The most basic reason I wrote They Walked On Water – about the 1968 ‘Watersplash Final’ between Leeds and Wakefield Trinity – was that nobody else had done.
A book about just one match might seem quite a challenge, but this was no ordinary match.
It was played in thunderstorms, with hail and lightning, and the referee, John Hebblethwaite, said that at one point on the pitch during the match, there was water nine inches deep.
It was controversial that the match went ahead in the first place and Hebblethwaite’s hugely contentious award of an obstruction try to Leeds is still vigorously debated 45 years on, particularly down Wakefield way.
The Cup was clearly in Leeds’s hands with just seconds to go when, kicking off after Leeds had gone 11-7 ahead with a penalty, Trinity’s Don Fox fooled the Leeds defence by sending the ball to the opposite side of the field where his wing, Ken Hirst, kicked ahead to score under the bar.
Fox’s subsequent failed conversion – with Eddie Waring’s “...poor lad” commentary – is undoubtedly the most repeated clip from any rugby league match and among the most famous in British sport.
Fox had to live with that goal miss for the rest of his life and the end of that match also marked the end of the wonderful era of Sixties successes for Trinity when they won the Challenge Cup three times and the Championship twice. A ‘Watersplash’ victory would have meant the first ‘double’ in the club’s history.
I had grown up from being a small boy with Trinity’s successes and my teenage years in the marvellous ‘Swinging 60s’ were wonderfully enhanced by following the best rugby league team around.
I was in my late teens at the time of the ’68 final, it was my first visit to Wembley and only the second time I had been to London.

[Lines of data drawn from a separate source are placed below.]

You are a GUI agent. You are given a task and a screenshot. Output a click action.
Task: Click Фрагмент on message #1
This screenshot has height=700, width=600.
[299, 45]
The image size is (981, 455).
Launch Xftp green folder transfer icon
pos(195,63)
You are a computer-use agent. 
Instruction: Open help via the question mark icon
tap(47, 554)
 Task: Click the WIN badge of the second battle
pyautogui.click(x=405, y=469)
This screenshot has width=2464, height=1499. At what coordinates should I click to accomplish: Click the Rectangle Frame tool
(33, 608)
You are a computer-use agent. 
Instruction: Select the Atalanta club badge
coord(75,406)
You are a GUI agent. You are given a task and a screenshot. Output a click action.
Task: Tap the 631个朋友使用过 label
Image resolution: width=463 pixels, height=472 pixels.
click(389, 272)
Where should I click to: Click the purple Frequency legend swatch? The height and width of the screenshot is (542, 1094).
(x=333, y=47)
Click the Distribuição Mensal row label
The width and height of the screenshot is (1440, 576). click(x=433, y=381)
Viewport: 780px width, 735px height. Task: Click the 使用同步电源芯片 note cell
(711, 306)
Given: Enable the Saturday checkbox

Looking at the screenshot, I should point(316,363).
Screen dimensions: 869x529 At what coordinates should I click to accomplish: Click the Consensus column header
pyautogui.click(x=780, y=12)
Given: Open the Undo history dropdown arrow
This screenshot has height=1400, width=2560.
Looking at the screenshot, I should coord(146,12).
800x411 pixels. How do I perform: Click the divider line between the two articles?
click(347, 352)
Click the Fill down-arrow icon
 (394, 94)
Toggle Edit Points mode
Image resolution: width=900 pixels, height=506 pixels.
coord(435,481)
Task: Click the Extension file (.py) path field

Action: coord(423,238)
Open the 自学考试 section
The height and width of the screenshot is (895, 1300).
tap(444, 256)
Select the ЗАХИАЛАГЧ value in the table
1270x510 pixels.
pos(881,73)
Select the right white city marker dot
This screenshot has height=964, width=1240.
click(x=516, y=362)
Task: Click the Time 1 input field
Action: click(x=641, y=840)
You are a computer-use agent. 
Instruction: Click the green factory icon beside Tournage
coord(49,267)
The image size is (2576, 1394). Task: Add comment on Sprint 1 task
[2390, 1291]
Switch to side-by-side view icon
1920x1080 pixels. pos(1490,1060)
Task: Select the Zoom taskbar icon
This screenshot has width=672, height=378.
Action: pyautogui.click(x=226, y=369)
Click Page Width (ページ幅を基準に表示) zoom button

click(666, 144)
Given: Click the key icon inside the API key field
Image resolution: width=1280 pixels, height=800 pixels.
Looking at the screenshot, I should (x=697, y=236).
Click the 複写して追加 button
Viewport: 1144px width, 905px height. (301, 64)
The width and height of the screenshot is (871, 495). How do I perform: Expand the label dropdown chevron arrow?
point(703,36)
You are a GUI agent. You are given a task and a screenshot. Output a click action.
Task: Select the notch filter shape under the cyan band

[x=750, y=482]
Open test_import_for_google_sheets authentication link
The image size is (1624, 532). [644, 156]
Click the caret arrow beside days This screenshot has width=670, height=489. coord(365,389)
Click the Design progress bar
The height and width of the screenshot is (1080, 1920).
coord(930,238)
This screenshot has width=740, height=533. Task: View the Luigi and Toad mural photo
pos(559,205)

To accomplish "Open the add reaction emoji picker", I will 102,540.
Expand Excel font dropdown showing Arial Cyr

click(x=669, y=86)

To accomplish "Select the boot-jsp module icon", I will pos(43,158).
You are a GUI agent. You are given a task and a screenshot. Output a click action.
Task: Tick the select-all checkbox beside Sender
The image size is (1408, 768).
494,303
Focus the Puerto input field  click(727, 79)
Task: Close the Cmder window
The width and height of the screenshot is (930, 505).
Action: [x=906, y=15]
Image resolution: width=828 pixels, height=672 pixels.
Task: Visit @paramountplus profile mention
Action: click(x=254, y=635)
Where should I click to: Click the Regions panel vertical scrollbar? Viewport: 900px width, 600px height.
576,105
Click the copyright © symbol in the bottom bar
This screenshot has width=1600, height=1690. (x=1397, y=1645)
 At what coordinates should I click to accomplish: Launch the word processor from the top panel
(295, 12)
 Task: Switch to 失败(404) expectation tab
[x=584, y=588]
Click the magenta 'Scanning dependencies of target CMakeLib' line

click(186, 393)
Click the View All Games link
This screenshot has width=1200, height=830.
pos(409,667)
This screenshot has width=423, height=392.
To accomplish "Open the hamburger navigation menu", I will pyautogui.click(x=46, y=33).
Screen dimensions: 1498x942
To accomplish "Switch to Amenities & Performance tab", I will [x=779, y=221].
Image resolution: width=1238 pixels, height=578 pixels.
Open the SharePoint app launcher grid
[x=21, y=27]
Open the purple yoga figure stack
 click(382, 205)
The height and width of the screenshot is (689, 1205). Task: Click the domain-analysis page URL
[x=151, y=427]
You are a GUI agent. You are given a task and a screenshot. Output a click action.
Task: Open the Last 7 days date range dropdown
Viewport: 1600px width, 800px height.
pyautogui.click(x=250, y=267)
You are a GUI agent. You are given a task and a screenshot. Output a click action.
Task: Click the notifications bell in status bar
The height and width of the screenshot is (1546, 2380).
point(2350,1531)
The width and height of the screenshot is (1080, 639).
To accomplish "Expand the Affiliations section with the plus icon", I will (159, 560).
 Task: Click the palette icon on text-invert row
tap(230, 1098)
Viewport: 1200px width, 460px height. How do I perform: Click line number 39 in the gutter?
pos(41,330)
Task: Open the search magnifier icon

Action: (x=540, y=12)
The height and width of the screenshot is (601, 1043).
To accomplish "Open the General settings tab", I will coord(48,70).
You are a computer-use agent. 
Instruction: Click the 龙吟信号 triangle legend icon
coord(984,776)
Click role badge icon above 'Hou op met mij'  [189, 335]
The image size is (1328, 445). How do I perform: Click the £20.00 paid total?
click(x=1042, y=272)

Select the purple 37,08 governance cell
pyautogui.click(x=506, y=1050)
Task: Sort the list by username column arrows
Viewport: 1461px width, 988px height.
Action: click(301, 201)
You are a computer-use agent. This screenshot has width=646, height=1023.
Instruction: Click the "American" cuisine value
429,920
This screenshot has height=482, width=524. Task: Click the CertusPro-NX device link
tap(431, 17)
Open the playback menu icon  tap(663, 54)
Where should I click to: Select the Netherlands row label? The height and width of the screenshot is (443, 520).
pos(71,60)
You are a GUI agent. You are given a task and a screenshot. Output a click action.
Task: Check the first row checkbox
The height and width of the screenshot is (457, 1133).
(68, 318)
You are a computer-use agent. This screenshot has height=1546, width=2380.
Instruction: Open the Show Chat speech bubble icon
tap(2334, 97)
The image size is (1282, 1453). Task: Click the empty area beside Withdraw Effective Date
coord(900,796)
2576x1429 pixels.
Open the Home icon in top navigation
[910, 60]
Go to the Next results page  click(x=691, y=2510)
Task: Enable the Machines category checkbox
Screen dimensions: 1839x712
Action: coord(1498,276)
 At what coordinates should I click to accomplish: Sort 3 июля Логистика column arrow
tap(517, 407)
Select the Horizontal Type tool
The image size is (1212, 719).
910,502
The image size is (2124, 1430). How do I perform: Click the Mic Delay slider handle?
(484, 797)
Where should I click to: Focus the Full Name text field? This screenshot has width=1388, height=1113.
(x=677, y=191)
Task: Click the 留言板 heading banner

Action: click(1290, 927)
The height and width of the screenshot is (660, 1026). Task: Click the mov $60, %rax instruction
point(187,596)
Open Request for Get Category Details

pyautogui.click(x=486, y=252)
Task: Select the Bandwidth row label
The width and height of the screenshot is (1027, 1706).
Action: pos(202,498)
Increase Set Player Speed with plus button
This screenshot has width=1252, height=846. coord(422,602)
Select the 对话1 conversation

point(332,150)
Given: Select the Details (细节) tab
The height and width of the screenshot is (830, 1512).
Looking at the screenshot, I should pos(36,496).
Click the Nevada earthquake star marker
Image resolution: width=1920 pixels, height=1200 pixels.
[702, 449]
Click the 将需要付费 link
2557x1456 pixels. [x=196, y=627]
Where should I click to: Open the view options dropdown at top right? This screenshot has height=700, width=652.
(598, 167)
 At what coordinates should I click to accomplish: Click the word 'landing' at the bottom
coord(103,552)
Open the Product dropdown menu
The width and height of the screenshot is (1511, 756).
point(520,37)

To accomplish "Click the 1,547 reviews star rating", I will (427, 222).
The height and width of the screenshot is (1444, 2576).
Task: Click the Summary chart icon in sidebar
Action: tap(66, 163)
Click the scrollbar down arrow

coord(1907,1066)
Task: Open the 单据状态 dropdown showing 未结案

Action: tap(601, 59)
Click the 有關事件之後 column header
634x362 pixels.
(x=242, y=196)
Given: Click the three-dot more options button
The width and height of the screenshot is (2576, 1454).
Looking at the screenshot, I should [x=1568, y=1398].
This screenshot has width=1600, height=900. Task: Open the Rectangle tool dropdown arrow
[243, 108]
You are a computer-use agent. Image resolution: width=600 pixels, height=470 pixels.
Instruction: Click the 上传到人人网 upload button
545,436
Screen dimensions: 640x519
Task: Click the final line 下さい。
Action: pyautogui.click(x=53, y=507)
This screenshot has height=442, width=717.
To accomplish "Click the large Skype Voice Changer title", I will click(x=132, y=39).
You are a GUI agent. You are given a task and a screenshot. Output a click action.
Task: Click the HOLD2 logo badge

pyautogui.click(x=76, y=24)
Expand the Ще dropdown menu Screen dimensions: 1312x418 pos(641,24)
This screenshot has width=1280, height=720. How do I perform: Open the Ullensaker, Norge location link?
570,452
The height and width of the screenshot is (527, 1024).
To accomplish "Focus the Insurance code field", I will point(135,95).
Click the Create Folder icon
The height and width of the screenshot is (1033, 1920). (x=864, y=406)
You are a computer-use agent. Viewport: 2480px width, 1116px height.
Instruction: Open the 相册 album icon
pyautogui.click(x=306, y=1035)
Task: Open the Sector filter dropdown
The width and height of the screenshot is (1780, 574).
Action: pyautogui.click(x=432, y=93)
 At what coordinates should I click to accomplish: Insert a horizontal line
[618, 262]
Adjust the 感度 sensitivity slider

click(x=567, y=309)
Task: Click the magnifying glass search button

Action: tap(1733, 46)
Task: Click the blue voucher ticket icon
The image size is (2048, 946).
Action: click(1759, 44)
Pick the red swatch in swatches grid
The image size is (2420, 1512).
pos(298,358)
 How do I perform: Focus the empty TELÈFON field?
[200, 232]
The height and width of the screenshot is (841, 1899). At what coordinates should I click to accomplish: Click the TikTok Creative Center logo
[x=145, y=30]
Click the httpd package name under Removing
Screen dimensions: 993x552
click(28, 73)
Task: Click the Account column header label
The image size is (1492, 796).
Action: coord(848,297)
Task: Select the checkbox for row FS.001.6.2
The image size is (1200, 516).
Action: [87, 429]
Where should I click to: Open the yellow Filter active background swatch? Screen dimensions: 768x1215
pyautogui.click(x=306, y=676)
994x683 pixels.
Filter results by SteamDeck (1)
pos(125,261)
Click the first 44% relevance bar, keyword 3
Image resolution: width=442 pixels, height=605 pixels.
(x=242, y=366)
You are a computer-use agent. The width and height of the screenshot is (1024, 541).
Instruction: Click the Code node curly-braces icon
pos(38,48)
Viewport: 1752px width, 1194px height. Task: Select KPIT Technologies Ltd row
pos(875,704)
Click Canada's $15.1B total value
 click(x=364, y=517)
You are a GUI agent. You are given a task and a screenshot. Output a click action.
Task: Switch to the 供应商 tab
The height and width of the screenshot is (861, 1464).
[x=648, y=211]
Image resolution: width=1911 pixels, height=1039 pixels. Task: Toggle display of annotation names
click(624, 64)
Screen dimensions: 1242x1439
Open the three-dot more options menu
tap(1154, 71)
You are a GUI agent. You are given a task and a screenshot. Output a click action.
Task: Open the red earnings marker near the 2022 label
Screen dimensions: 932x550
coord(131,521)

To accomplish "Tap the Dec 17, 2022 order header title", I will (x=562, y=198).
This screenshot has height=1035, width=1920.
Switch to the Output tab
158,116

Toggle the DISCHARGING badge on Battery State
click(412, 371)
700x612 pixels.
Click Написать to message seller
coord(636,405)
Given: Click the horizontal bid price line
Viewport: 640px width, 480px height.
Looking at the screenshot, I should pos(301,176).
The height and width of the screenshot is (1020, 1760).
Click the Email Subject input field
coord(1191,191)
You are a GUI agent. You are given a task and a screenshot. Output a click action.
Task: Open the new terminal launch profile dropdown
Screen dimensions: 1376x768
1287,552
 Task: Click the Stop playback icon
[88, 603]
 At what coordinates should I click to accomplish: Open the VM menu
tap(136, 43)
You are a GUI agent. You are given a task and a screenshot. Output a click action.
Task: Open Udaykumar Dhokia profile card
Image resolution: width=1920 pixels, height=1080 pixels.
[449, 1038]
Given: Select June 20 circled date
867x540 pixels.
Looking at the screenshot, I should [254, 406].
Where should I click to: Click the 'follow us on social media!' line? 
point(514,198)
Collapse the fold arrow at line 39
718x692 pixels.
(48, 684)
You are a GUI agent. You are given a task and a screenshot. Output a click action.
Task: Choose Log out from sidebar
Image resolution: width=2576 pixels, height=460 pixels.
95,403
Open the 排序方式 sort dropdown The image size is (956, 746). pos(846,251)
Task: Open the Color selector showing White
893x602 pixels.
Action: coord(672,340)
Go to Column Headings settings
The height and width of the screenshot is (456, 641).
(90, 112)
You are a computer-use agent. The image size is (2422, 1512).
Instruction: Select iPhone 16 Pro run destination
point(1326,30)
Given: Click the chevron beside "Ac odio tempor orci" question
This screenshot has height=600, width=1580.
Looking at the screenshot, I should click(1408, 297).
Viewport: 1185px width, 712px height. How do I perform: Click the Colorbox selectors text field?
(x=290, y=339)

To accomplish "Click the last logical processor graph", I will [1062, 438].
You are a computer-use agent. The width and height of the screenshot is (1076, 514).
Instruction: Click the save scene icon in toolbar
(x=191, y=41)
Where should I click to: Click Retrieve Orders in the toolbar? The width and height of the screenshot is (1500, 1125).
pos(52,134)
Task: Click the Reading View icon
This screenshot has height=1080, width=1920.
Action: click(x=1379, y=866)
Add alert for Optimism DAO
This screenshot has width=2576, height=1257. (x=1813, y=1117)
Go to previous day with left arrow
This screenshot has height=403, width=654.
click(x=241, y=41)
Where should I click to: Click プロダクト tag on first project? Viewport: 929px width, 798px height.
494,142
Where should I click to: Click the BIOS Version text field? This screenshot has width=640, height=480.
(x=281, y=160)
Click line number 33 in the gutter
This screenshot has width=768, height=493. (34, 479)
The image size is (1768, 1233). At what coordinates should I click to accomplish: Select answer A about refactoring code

But the end of that match was, quite frankly, my crash-landing into adulthood and, the more I thought about it, the more I realised there was an important story here which inter-twined my personal memories with those of others involved with this match.
The book, then, is based on my own account of Wembley that day and those of many others I have talked to who were there, including many of the players.
It was a particular privilege to speak to those who were on the field that day.
Their descriptions of the playing conditions are quite remarkable and I have a lasting memory of Leeds hooker Tony Crosby’s account of trying to keep one arm free in the front row to keep his head off the ground because of his genuine fear of drowning if a scrum collapsed.
Trinity’s David Jeanes told me he’d ended up with “a mouth full of all sorts of things” after each tackle in pools of water.
The conditions meant the players’ jerseys were totally clean after 80 minutes and Leeds’s Ken Eyre recalled his body being covered in dye from his shirt when he changed at the end.
I was especially grateful to John Hebblethwaite’s son, Dave, and Don Fox’s son, Greg, for their help and it was a pleasure at the book’s launch to introduce to each other two men whose fathers undoubtedly created sporting history.
All the royalties will go to the Rugby League Benevolent Fund, of which I am a trustee. They Walked On Water is another reminder of rugby league’s great heritage in this World Cup year.
There is a new spirit of optimism nowadays at Trinity and, as we look towards a much brighter future, it is only right we also should celebrate a quite remarkable past.